I membri del Board della European Leagues si sono incontrati virtualmente per il primo meeting del 2026, con la partecipazione dei rappresentanti delle leghe di tutto il continente, tra cui il Presidente della Lega Serie B Paolo Bedin. La riunione ha rappresentato un momento di confronto strategico per definire le priorità dell’organizzazione nel corso dei prossimi mesi e consolidare il posizionamento su alcuni dossier chiave per lo sviluppo del calcio professionistico in Europa.
Il Board ha concordato che gli sforzi proseguiranno per affrontare le preoccupazioni attuali relative alla salute a lungo termine del calcio nazionale, in quanto elemento fondamentale della piramide calcistica e pilastro centrale da cui dipende il suo successo passato e futuro.

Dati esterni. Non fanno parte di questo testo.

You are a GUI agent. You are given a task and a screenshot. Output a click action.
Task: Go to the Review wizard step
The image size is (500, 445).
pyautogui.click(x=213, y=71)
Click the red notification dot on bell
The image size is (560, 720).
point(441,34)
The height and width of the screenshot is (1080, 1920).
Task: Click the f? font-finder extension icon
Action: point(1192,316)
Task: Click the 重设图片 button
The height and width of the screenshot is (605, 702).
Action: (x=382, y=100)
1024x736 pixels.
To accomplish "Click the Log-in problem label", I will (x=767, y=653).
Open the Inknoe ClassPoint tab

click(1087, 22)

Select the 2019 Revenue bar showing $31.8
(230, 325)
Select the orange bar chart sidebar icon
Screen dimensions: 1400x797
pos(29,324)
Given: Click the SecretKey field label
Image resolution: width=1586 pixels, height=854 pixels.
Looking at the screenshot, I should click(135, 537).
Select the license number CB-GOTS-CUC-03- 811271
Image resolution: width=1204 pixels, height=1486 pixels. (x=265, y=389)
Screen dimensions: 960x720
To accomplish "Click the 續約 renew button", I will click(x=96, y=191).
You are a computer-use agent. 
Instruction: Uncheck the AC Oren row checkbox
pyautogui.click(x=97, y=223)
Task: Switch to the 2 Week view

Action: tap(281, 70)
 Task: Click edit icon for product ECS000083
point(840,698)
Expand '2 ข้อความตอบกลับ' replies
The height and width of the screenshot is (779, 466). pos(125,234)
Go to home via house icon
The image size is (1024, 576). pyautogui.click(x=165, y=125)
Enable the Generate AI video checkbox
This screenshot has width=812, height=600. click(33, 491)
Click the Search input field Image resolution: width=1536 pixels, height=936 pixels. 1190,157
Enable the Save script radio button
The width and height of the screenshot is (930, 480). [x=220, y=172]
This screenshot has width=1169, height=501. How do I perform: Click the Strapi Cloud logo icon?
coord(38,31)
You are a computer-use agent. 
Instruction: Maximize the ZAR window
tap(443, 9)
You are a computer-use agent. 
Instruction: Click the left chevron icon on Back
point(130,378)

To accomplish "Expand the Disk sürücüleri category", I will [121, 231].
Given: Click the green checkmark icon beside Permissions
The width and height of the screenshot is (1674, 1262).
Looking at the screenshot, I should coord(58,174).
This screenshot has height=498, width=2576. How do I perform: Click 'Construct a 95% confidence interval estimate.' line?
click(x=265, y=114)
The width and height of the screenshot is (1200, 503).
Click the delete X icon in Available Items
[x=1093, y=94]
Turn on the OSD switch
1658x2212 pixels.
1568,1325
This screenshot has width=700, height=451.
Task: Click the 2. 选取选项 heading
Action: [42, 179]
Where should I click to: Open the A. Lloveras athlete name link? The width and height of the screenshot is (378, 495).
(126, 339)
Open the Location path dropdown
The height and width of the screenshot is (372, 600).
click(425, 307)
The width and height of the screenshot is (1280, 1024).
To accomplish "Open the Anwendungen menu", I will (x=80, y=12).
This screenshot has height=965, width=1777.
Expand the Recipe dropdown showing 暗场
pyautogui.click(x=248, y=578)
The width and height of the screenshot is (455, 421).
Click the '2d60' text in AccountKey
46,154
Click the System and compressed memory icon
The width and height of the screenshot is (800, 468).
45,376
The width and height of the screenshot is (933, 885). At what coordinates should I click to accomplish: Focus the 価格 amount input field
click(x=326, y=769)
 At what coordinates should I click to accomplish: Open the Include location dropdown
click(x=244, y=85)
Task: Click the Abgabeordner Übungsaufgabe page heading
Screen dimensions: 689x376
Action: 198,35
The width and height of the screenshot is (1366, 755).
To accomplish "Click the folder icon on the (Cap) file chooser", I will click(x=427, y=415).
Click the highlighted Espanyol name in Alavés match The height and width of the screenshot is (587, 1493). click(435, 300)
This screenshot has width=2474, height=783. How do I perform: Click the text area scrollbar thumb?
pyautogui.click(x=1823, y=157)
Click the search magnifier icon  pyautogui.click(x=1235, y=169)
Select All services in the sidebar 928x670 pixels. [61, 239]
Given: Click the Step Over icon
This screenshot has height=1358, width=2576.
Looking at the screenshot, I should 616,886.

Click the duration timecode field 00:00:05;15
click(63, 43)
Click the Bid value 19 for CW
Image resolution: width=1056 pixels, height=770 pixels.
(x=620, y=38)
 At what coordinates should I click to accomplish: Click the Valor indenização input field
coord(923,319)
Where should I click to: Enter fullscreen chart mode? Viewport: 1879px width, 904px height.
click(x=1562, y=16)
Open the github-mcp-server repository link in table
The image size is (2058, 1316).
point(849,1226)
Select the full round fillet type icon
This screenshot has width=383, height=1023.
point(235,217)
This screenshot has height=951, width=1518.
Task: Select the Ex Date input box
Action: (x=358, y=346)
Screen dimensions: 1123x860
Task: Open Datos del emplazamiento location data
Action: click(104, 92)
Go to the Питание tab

Ribadite una serie di priorità:
- ridurre la polarizzazione finanziaria e sportiva attraverso una revisione più equa dei modelli di distribuzione dei ricavi delle competizioni internazionali e una maggiore sostenibilità economico-finanziaria;
- rafforzare la governance del calcio internazionale con processi decisionali più inclusivi, in particolare sul calendario internazionale delle partite (IMC) e sistema dei trasferimenti;
- tutelare il valore del calcio professionistico a livello UE, con norme più efficaci contro la pirateria e a difesa dei diritti di proprietà intellettuale.
Nel corso della riunione sono stati inoltre forniti aggiornamenti su governance interna, adesioni e sviluppo commerciale. Il Presidente Claudius Schäfer ha sottolineato l’unità del Board e la volontà di collaborare con UEFA e FIFA per garantire decisioni sostenibili nell’interesse dei campionati nazionali e dell’intero ecosistema calcistico.
Il Board si riunirà nuovamente a Sofia, in Bulgaria, in vista della 52a Assemblea generale della European League dal 10 al 12 marzo.